The oil and gas industry is set to spend close to $50-billion on IT by 2016.
IDC Energy Insights has released its predictions of this industry, offering insight and perspective on long-term trends along with new themes on the horizon.
The top 10 predictions are:
* With the change in the global energy supply chain, oil and gas companies will put more focus on resiliency;
* IT security will remain the CIO’s top concern, with a growing focus on process control security;
* CIOs will concentrate on innovation, analytics and sourcing to keep the attention of business;
* Drilling risk mitigation and production optimization will drive further adoption of big data and analytics, new models for machine-to-machine connectivity and field mobility;
* Safety and accountability will shape the relationship between owners and service companies;
* The concept of smart pipeline will start to gain significant momentum in most regional markets;
* Operational design moves to 3D;
* Asset integrity will take the spotlight in asset life-cycle management;
* Cloud will see an uptick in adoption, mainly for quick deployment and flexibility; and
* IT spending in oil and gas will increase from $37,6-billion in 2011 to $49,4-billion in 2016.
“Dramatic changes in supply and demand have altered the oil and gas industry and will continue to do so for the foreseeable future.
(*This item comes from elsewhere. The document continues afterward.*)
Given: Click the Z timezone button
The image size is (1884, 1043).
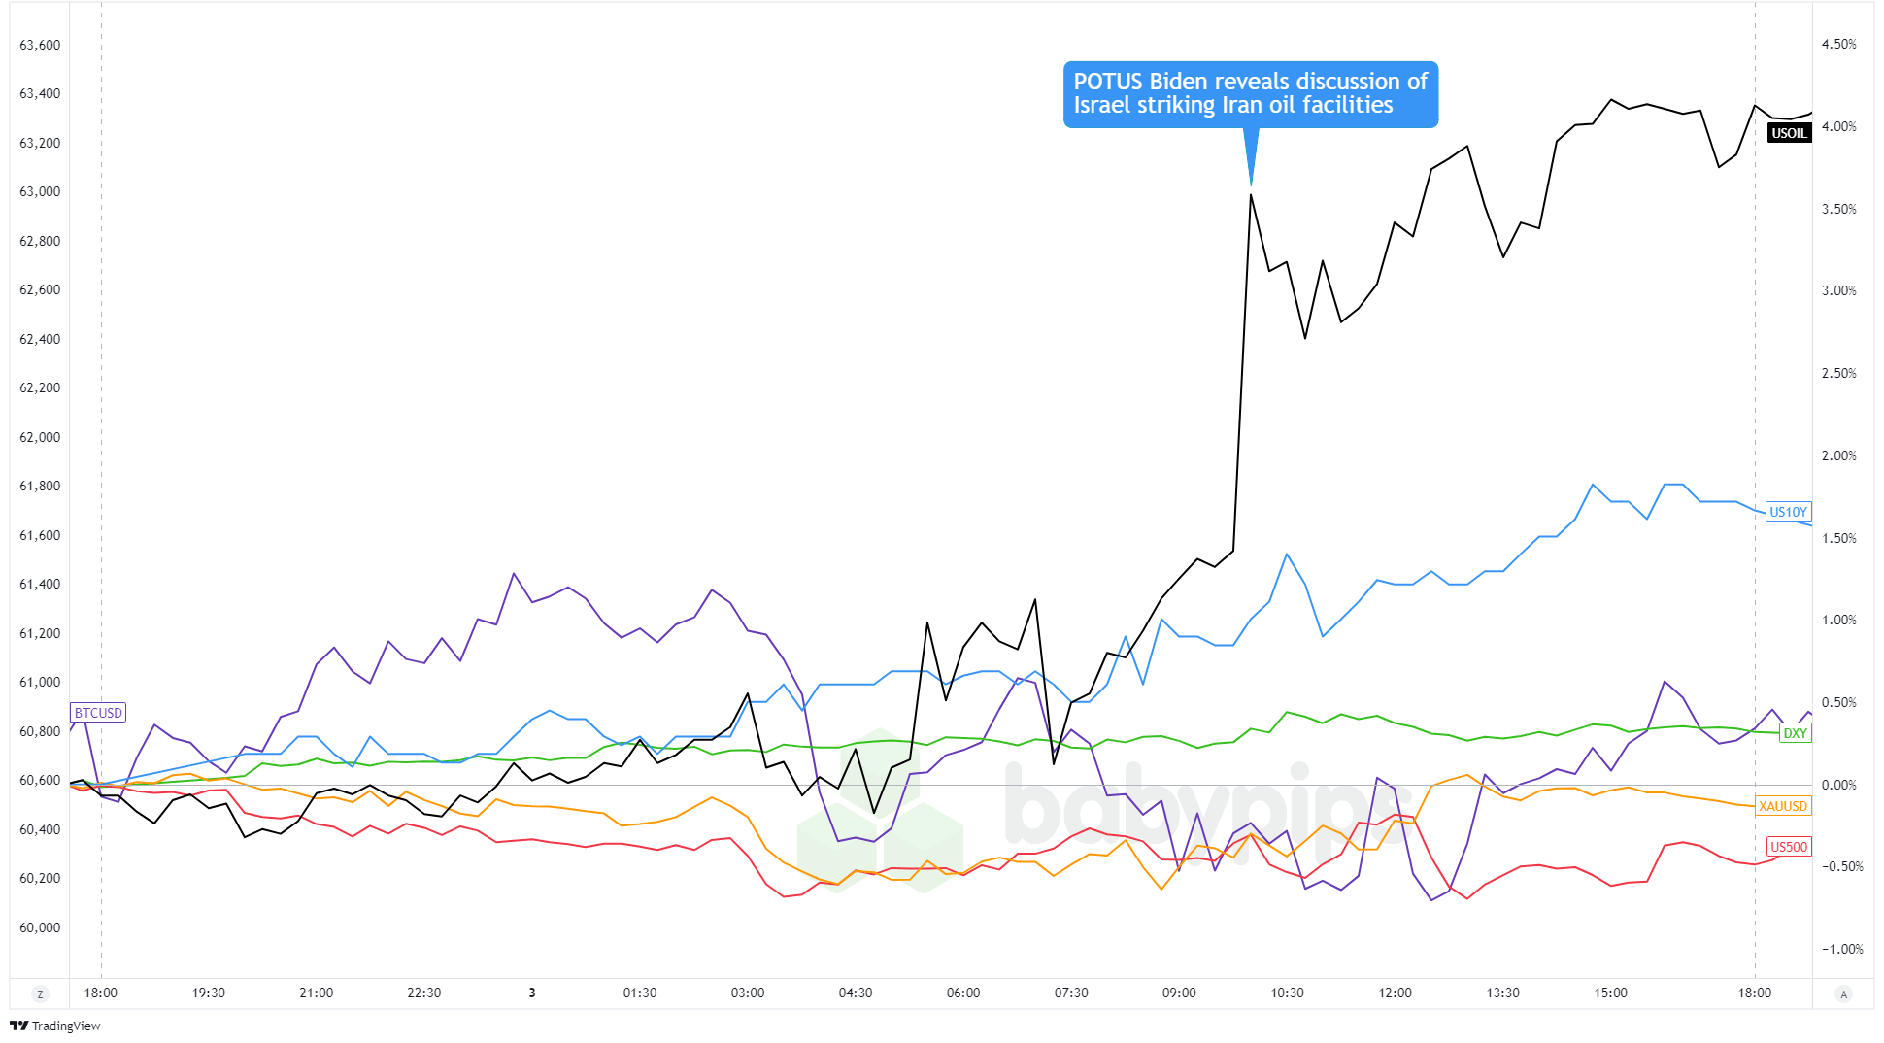Looking at the screenshot, I should click(x=40, y=993).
To meet these challenges, oil and gas companies need to strive for operational resiliency, deliver productivity, enhance product, process and people reliability and facilitate superior resource performance,” says Jill Feblowitz, vice-president of IDC Energy Insights.
“Following upon digital oilfield and integrated operations initiatives, we see the industry stepping up investment in new information and communications technology to support these objectives.”